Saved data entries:
* * * * *

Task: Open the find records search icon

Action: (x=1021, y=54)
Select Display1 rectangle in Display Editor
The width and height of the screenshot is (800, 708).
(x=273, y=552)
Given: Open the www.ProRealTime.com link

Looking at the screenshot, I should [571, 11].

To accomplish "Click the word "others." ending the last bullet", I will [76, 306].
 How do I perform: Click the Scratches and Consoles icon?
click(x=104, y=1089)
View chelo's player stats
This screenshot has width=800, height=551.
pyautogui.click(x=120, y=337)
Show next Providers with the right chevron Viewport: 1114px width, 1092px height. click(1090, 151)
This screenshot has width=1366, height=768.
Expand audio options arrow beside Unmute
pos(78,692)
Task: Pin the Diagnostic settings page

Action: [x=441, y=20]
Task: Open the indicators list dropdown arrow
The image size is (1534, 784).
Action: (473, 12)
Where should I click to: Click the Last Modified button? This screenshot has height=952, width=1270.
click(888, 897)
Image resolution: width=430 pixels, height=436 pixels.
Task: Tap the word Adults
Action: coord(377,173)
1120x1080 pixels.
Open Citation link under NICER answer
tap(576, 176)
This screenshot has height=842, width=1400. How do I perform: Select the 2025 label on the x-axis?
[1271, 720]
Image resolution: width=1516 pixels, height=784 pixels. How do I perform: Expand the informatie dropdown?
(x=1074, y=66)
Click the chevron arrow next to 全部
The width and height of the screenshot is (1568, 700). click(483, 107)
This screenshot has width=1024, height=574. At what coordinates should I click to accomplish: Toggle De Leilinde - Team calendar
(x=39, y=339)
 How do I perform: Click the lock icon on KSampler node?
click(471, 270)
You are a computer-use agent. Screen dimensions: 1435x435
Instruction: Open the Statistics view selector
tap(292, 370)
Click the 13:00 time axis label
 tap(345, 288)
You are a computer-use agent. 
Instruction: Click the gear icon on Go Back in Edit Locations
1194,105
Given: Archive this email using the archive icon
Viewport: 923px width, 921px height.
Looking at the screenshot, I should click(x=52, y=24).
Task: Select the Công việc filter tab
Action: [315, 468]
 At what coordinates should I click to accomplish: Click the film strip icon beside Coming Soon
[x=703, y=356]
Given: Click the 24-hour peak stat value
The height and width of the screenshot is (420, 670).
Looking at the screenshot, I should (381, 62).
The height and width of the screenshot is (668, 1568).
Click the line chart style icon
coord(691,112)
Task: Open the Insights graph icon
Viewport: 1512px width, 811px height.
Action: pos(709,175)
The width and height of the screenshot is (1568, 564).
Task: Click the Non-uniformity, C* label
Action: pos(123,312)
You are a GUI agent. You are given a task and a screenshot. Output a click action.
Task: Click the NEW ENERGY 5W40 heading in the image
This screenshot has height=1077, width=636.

* * * * *

Return every item above verbatim, keeping each line unchanged.

Task: Open the find records search icon

Action: (x=1021, y=54)
Select Display1 rectangle in Display Editor
The width and height of the screenshot is (800, 708).
(x=273, y=552)
Given: Open the www.ProRealTime.com link

Looking at the screenshot, I should [571, 11].

To accomplish "Click the word "others." ending the last bullet", I will [76, 306].
 How do I perform: Click the Scratches and Consoles icon?
click(x=104, y=1089)
View chelo's player stats
This screenshot has width=800, height=551.
pyautogui.click(x=120, y=337)
Show next Providers with the right chevron Viewport: 1114px width, 1092px height. click(1090, 151)
This screenshot has width=1366, height=768.
Expand audio options arrow beside Unmute
pos(78,692)
Task: Pin the Diagnostic settings page

Action: [x=441, y=20]
Task: Open the indicators list dropdown arrow
The image size is (1534, 784).
Action: (473, 12)
Where should I click to: Click the Last Modified button? This screenshot has height=952, width=1270.
click(888, 897)
Image resolution: width=430 pixels, height=436 pixels.
Task: Tap the word Adults
Action: coord(377,173)
1120x1080 pixels.
Open Citation link under NICER answer
tap(576, 176)
This screenshot has height=842, width=1400. How do I perform: Select the 2025 label on the x-axis?
[1271, 720]
Image resolution: width=1516 pixels, height=784 pixels. How do I perform: Expand the informatie dropdown?
(x=1074, y=66)
Click the chevron arrow next to 全部
The width and height of the screenshot is (1568, 700). click(483, 107)
This screenshot has width=1024, height=574. At what coordinates should I click to accomplish: Toggle De Leilinde - Team calendar
(x=39, y=339)
 How do I perform: Click the lock icon on KSampler node?
click(471, 270)
You are a computer-use agent. Screen dimensions: 1435x435
Instruction: Open the Statistics view selector
tap(292, 370)
Click the 13:00 time axis label
 tap(345, 288)
You are a computer-use agent. 
Instruction: Click the gear icon on Go Back in Edit Locations
1194,105
Given: Archive this email using the archive icon
Viewport: 923px width, 921px height.
Looking at the screenshot, I should click(x=52, y=24).
Task: Select the Công việc filter tab
Action: [315, 468]
 At what coordinates should I click to accomplish: Click the film strip icon beside Coming Soon
[x=703, y=356]
Given: Click the 24-hour peak stat value
The height and width of the screenshot is (420, 670).
Looking at the screenshot, I should (381, 62).
The height and width of the screenshot is (668, 1568).
Click the line chart style icon
coord(691,112)
Task: Open the Insights graph icon
Viewport: 1512px width, 811px height.
Action: pos(709,175)
The width and height of the screenshot is (1568, 564).
Task: Click the Non-uniformity, C* label
Action: pos(123,312)
You are a GUI agent. You are given a task and a screenshot. Output a click action.
Task: Click the NEW ENERGY 5W40 heading in the image
This screenshot has height=1077, width=636.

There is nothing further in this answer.